Robbins used the stage name of ‘Robert Merlini’. Merlini studied with another notable Australian magician, The Great Levante (Leslie George Cole), a Gold Star awarded performer and fellow of the Academy of Magical Arts in Hollywood. Performances of magic have a long history in Australia, with the first magic shows taking place on the gold fields.

Robbins was in the Australian Occupation Forces in Japan when World War II ended and joined English performer Gracie Fields and her troupe entertaining the forces.

Using his stage name, Merlini corresponded with Oscar Oswald the magic dealer and editor of Magical Digest . Throughout his career Merlini built a substantial collection of more than 900 books and pamphlets about magic dating from 1799 to 1962 building on an extensive collection of texts relating to magic which he acquired from The Great Levante in the early 1960s. Now known as the Robbins Collection of Stage Magic, the collection "contains around 900 books, trade catalogues, pamphlets, posters and serials".

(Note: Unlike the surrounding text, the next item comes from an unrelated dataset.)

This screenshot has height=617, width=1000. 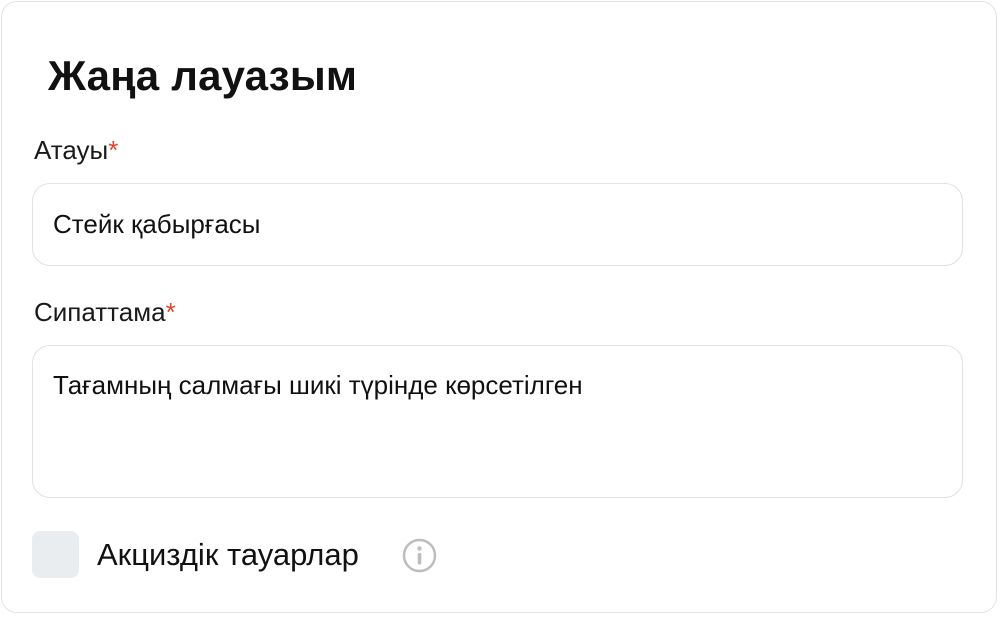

Appearing as Merlini, Robbins was the first hypnotist to perform live on Australian television in 1957. He appeared in television programs including Cafe Continental, Review 61 and Review 62 and made several appearances on In Melbourne Tonight with Graham Kennedy.

==Personal life==
Robbins was married to Margaret Robbins, and they had three children, Denise, David and Graham. Robbins died on 8 January 1964, aged 37.